It's been 90 days since we left for trip 3 & I have just finished all the blog posts...finally. It's been busy around here (understatement.) I knew it would be after we came home w/ 2 new kiddos. I actually had all my entries done before we left Russia. I had meticously written down things that happened or things they said each & every day. I knew at such an emotional time that I wouldn't remember all the details. I didn't want to forget a single thing.
Unfortunately, we were exhausted by the last day in Moscow. We let the kids play games on the IPad. At some point, when we weren't watching, someone must have deleted my notes. Hours of work gone. Details lost forever. I discovered this on the plane ride home when I decided to proof everything so I could post upon arrival...but, they were nowhere to be found. I was devastated. It may seem silly to you, but I was truly overcome w/ grief.

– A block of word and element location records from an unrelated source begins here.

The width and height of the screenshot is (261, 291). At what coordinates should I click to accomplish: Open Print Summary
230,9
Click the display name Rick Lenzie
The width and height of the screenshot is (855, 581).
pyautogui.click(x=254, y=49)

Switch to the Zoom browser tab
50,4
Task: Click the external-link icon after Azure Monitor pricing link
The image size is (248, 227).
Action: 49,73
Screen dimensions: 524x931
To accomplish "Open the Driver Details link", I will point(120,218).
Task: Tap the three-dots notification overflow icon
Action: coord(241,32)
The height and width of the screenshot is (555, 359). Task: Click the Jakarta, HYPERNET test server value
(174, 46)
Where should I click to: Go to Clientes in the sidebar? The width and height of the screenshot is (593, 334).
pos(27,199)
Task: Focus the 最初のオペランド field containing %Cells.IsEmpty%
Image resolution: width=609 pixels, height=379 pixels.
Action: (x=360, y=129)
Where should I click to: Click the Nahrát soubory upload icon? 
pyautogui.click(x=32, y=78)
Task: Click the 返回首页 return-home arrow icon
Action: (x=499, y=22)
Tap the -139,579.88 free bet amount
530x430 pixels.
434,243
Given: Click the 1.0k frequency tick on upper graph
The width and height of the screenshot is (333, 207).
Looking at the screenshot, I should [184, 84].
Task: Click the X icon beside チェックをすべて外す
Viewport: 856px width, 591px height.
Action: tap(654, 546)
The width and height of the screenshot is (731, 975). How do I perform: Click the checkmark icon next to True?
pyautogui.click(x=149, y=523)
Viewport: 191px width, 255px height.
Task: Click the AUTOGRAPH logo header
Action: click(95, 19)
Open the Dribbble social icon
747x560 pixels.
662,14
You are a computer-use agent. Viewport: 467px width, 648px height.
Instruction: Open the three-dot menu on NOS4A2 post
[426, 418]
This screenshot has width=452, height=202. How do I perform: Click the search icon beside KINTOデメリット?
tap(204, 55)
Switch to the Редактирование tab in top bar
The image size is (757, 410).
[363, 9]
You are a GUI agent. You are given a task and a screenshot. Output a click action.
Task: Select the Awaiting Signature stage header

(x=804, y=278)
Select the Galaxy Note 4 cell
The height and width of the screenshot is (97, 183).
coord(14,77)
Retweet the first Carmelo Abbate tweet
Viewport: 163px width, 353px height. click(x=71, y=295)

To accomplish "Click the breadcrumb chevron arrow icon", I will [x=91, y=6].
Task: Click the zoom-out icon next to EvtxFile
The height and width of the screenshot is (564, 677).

I couldn"t do anything to replace what was lost.
It really surprised me how immobilized I became. I didn't want to start the posts again. I wanted back what I already had done. It took weeks for me to begin to write my old post entries. Even though I knew that w/ each passing day I was forgetting little details of the trip, exactly what I wanted to avoid in the first place, I still couldn't bring myself to do the task. But, I found myself w/ no other choice, & had to start over. Finally, I realized that this is not unlike what my new kids are doing right now- trying to overcome & redo life. Things happened to them that they had no control over. They find themselves now in a new family, in a new nation & everything is new, too.
At some point in our lives, things will not go the way we planned. We find ourselves in a circumstance we may have never intended. Eventually, we all have to make the decision to overcome & move on. So, here I am finally. I can't say that these blogs posts are better or worse than the original ones, but this is what I have to offer...& I'm OK w/ that. Enjoy!